Start of Source material

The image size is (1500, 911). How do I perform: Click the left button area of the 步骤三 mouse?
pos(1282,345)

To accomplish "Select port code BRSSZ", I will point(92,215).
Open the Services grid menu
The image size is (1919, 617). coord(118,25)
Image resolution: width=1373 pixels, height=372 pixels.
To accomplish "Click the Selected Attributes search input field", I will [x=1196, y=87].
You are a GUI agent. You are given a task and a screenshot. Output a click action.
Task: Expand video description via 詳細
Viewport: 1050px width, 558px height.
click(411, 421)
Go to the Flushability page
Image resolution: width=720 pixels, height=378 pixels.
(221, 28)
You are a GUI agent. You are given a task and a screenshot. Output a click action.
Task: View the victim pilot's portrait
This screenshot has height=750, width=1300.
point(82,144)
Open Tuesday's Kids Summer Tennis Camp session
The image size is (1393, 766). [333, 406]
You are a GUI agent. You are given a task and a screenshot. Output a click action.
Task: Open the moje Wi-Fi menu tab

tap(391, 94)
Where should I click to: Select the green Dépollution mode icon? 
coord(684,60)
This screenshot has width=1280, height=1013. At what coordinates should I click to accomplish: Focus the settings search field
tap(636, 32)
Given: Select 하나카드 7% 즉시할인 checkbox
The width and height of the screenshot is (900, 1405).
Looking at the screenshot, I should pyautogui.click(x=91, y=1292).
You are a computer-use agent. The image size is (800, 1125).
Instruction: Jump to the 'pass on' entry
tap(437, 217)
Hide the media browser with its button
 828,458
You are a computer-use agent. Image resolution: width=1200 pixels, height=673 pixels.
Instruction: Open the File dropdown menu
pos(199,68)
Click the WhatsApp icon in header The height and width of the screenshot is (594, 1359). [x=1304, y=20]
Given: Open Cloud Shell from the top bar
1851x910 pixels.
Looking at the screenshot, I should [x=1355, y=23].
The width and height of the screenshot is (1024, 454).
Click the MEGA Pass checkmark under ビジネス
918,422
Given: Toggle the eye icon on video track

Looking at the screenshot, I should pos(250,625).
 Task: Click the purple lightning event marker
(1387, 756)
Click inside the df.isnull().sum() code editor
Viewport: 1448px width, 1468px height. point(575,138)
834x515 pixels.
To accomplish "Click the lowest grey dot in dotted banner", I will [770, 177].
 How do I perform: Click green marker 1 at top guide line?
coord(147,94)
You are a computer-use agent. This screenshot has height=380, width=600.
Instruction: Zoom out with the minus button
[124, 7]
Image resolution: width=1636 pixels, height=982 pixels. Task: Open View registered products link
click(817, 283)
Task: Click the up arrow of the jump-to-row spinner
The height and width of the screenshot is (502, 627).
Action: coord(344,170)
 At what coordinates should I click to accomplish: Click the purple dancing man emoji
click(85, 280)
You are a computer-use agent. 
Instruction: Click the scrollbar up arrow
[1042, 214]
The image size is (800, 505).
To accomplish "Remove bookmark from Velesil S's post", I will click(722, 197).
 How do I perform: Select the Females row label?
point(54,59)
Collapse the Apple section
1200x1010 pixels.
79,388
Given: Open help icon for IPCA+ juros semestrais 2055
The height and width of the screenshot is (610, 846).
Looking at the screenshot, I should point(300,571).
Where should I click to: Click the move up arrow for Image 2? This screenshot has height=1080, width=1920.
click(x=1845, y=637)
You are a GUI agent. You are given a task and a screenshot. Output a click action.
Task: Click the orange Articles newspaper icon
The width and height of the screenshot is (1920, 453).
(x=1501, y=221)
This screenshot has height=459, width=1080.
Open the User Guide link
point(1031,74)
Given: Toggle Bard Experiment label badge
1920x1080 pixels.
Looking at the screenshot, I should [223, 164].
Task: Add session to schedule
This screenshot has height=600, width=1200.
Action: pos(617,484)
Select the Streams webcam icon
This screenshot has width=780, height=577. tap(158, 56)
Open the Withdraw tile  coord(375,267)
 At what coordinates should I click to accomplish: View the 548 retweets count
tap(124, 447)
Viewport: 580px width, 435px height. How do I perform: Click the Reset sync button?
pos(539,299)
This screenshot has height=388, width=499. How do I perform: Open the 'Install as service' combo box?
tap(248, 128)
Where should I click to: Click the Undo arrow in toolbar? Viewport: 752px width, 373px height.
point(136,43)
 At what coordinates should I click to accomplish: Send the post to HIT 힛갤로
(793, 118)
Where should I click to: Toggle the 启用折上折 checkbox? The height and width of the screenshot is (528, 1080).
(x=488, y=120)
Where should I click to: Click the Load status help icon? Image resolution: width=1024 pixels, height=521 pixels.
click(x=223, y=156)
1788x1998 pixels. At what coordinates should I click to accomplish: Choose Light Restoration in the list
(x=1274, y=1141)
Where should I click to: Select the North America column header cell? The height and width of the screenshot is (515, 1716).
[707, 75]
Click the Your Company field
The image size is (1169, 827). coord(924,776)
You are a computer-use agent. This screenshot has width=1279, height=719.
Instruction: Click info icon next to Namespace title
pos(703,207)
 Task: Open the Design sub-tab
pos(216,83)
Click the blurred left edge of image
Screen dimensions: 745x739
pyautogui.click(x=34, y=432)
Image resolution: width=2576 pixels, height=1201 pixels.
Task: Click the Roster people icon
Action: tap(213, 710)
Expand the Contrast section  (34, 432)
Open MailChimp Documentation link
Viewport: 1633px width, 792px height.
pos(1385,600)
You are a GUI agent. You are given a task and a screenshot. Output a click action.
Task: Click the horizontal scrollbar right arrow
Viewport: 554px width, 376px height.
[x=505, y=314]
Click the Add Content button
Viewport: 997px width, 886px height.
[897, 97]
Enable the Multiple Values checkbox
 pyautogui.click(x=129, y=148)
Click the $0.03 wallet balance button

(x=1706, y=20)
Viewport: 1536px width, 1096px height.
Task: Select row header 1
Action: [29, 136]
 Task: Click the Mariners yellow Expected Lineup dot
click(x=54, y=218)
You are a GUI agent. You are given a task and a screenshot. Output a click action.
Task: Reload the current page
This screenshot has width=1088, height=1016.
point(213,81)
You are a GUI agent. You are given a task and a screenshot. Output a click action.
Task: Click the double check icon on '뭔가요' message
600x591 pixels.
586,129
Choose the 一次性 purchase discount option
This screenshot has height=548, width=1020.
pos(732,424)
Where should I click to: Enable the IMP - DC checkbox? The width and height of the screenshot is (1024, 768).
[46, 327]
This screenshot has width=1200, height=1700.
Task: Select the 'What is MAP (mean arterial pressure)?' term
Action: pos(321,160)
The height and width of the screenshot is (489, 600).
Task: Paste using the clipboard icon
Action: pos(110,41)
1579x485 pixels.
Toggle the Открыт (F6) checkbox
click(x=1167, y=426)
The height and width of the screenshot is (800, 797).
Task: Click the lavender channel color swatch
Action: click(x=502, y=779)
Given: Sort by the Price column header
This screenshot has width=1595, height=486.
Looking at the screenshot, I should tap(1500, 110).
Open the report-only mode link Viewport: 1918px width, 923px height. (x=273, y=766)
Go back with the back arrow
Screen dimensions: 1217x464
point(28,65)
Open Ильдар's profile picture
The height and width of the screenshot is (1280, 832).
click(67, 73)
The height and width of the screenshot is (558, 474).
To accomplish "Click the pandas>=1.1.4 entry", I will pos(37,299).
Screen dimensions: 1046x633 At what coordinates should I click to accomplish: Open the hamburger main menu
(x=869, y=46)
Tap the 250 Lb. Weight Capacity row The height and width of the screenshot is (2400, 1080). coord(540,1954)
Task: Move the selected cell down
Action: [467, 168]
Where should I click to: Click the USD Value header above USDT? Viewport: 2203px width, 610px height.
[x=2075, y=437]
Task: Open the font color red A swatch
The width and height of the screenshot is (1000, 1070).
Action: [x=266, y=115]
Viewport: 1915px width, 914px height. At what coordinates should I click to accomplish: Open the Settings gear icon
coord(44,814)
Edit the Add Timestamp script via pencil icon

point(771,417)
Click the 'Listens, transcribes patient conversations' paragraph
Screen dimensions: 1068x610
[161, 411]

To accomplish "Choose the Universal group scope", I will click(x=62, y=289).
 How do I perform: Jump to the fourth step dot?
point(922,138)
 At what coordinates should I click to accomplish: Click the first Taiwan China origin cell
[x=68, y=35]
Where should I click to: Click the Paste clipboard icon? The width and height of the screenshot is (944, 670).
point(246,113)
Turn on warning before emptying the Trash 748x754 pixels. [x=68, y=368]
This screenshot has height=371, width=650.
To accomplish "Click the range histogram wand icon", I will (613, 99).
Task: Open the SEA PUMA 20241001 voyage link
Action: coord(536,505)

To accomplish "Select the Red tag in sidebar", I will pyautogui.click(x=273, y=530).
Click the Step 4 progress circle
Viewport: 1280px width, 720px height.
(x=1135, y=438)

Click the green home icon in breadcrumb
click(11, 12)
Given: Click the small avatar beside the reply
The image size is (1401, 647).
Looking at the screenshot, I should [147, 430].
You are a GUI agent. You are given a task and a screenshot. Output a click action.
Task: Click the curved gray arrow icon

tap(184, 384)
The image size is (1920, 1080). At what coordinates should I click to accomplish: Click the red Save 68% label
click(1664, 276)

End of Source material

The task —
In the entries above, please find the line with "Task: Click the purple" and the line with "Task: Click the up", then write out exactly those two lines and every line between them, and nothing more.

Finished exercise —
 Task: Click the purple lightning event marker
(1387, 756)
Click inside the df.isnull().sum() code editor
Viewport: 1448px width, 1468px height. point(575,138)
834x515 pixels.
To accomplish "Click the lowest grey dot in dotted banner", I will [770, 177].
 How do I perform: Click green marker 1 at top guide line?
coord(147,94)
You are a computer-use agent. This screenshot has height=380, width=600.
Instruction: Zoom out with the minus button
[124, 7]
Image resolution: width=1636 pixels, height=982 pixels. Task: Open View registered products link
click(817, 283)
Task: Click the up arrow of the jump-to-row spinner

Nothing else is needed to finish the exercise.